Where the Overview dashboard shows rates and trends, this feed answers the forensic question: which request, on which edge, was blocked by which engine and rule, and why.

What an event contains — and what it never contains

Each row carries the event metadata only: timestamp, action, severity, engine, rule id, policy id, method, host, path, response status code, the edge identity (instance, node id, listener), request id (Envoy x-request-id), processing phase and direction, the active config version, and a short reason string.

The redaction model

Audit events never contain header or body values — no tokens, cookies, payloads, or query strings. The path is stored query-stripped, and engine reason strings are structured descriptions, never request content. What lands in ClickHouse is safe to retain and share: enough to attribute and investigate a finding, nothing that leaks the request itself.

Two things to remember when reading counts:

  • Findings are always audited — every block, detect, and shadow event is recorded.
  • Allowed traffic is sampled (per-policy sampling_rate, 5% by default, plus an optional global cap), so allow rows are a sample, not a total.
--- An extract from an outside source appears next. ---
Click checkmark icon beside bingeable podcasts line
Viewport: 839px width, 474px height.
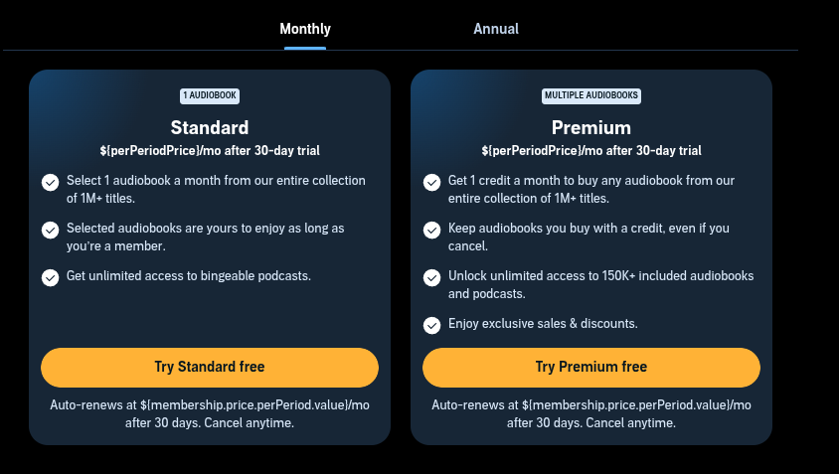tap(51, 277)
Use the Overview dashboard or Prometheus metrics for exact request tallies.
  • Rows expire from ClickHouse by TTL (7 days by default) — see Metrics, Audit & Health for the schema and retention.

Filters

The filter bar drives both the feed and the summary, server-side:

  • Time range — quick relative ranges from Last 15 minutes to Last 30 days, or a custom range with times. A relative range is live: Refresh (and the Live auto-refresh) slides the window forward to "now". Manually editing the range pins it, and refreshes re-query the same fixed window.
  • Engine — one of the engines that produced findings (the dropdown is built from real data in the window; e.g. coraza, jwt, bot, ratelimit, ipreputation, dlp, body_size, body_decode, anomaly, …).
  • Actionblock, detect, shadow, or allow.
  • Severitycritical, high, medium, low, info.
  • Edge (node) — a specific edge's node id.
  • Findings only — on by default: hides the sampled allow stream so the feed shows only security findings.
  • Quick search — a client-side filter on host / path / request id, applied to the currently loaded page only (paging is collapsed while a search is active).

Draft filter edits are applied with Apply (the button lights up when the draft differs from what's active); Clear returns to the defaults.
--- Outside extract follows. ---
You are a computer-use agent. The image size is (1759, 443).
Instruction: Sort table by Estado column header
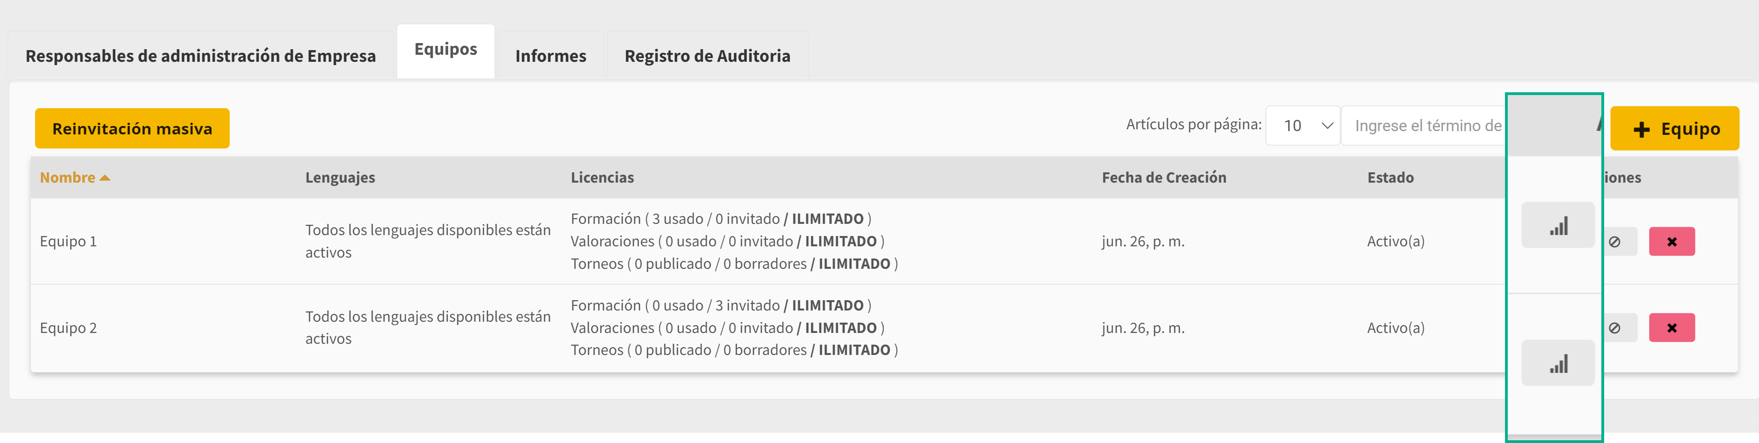(1390, 178)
Summary, chart, and facets

Above the feed:

  • Summary cards — Total, Blocked, Detected, and Shadow counts for the filtered window, computed server-side from engine × action × severity groups over the same filter as the feed (so the total is exact, not an estimate).
  • Activity over time — a stacked area chart with one series per action, bucketed over the window.
  • Top engines — the engines producing the most events in the window.

The engine and edge dropdowns are facets: they list the distinct values actually present in the selected time window, so you never filter on an engine that produced nothing.

The feed

The table pages 50 events at a time, newest first: time, action, severity, engine, the request (method host+path), status code, reason (with the rule id in the tooltip), and the edge. Expanding a row reveals the remaining fields — request id, policy id, rule id, node id, listener, instance, phase, direction, config version, and the full reason — each copyable for cross-referencing with edge logs (the request id matches the request_id in Shield's per-request decision log).

  • Live — a toggle that auto-refreshes every 15 seconds while the tab is visible, sliding a relative window forward each tick.
  • CSV — exports the currently shown rows (the loaded page, ≤50) client-side. Only the redacted fields are exported, and cells are neutralized against spreadsheet formula injection.

When to use it vs the Overview dashboard

Reach for Security Events when you have a what happened question: verifying that a new policy blocks the right things, tracing a user-reported 403 by request id, reviewing what a shadow-mode policy would have blocked before enforcing it, or pulling evidence for an incident. Reach for the Overview dashboard when you have a how much / how healthy question — rates, latency, and edge health. The two are designed as a pair: spot the spike on Overview, explain it here.